Pixel coordinate grounding data:
----------

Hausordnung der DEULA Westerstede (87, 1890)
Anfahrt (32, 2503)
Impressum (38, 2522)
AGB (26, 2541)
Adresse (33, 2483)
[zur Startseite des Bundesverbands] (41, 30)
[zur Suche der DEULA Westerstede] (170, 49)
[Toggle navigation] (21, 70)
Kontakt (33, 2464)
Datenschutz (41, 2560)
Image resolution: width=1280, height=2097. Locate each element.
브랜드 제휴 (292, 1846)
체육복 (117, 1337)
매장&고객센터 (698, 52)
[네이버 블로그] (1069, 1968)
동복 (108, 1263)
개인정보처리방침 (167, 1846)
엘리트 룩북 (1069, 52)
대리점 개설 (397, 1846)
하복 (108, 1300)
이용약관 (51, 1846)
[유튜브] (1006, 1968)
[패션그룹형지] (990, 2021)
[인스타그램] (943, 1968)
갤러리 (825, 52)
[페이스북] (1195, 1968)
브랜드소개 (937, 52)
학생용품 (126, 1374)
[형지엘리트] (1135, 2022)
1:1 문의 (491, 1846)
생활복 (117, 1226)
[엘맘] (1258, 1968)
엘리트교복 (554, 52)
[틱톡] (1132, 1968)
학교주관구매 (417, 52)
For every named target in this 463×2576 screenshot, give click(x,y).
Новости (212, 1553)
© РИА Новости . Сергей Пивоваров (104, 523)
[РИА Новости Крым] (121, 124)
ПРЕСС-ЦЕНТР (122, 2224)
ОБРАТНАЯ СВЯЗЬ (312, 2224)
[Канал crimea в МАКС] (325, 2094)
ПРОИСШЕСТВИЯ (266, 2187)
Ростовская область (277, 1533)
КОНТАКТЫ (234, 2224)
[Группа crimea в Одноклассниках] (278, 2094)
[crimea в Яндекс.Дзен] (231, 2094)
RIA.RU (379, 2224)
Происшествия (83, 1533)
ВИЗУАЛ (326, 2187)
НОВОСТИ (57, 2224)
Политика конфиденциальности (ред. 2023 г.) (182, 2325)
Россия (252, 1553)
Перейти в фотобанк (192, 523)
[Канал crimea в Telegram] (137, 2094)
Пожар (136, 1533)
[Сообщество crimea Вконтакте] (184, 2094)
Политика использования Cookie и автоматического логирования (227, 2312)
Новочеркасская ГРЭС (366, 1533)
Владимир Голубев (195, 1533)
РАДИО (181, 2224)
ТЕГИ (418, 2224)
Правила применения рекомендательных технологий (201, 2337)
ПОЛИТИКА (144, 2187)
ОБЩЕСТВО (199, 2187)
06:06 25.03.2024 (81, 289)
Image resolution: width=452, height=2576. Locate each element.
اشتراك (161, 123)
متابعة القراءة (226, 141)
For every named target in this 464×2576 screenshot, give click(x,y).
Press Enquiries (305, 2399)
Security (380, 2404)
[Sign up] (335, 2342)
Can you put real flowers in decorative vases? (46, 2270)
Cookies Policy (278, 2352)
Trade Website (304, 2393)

----------

## WHAT THE TASK ASKS
Repeat only the stretch of lines that begins at the line containing "Security (380, 2404)" and ends at the last line above, both included.

## WRITTEN SOLUTION
Security (380, 2404)
[Sign up] (335, 2342)
Can you put real flowers in decorative vases? (46, 2270)
Cookies Policy (278, 2352)
Trade Website (304, 2393)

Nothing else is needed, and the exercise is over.